Subsidiarity and adoptability

In addition to the best interests of the child, the notion of subsidiarity is another pillar of the Hague Convention of 1993. Indeed, it is in the best interests of the child to grow up and be raised in his/her family and cultural environment of origin. When no solution can be considered within the extended family, then the child may be entrusted to an institution for placement in a foster family, or even adoption. Before making a final decision, the authorities must check the different levels of subsidiarity (parents, extended family, country, cultural community). A meticulous examination of other protection options must also be carried out to assess whether a child meets the conditions for adoption (a genuinely orphaned child, act of abandonment, informed consent of parents, etc.), defining what are called the criteria of adoptability. Many illegal adoptions have been authorized in disregard of the fundamental principles of subsidiarity, of the best interests of the child and the criteria of adoptability. According to the United Nations Special Rapporteur on the sale of children « These principles are violated when the purpose of an adoption is to find a child for the adoptive parents rather than a family for the child.

Our demands

In disregard of the principles set out above, France is still struggling to implement the recommendations of the Hague Convention, despite having ratified it over 20 years ago.

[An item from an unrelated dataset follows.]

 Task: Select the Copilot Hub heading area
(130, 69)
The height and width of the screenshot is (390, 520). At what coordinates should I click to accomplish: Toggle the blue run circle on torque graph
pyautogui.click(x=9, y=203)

We therefore ask that France honours its commitments and therefore :

  •  Strictly apply the principle of subsidiarity and rigorously evaluate the adoptability of children in their country of birth
  • To enshrine the right to re-establish one’s birth identity, for those who wish to do so (art. 8 CIDE) and the right of access to information on origins, identity and medical history (art. 30 Hague Convention of 1993) via an effective central structure.

In addition to these commitments enshrined in international conventions, we ask that France establish a protocol for assistance in the search for origins (RDO) free of charge, per country and without time limit. This support by intercountry adoption specialists would include legal, diplomatic, administrative, financial and psychological support. A state framework is necessary to avoid the privatisation and monetisation of a market́ linked to RDO, the very onè that often reveals illicit practices. The State must thus secure access to DNA tests and cooperate with countries of origin, in order to prevent any commercial activity that might result from it. The financial transactions that are inseparable from illegal adoptions cannot continue in the RDO of the adopted persons.

Finally, we ask that an independent enquiry into international adoptions carried out from 1960 to the present day be carried out, in order to recognise illegal adoptions, to shed light on illicit practices and to ensure that they are stopped.

France must respect the rights of the adopted persons, recognise the prejudices of the victims, condemn those responsible and prevent future abuses. Today, in the name of present and future generations, in the name of birth parents and adoptive parents, it is imperative to put rights and ethics back at the centre of the international adoption system so that abuses and denials finally cease.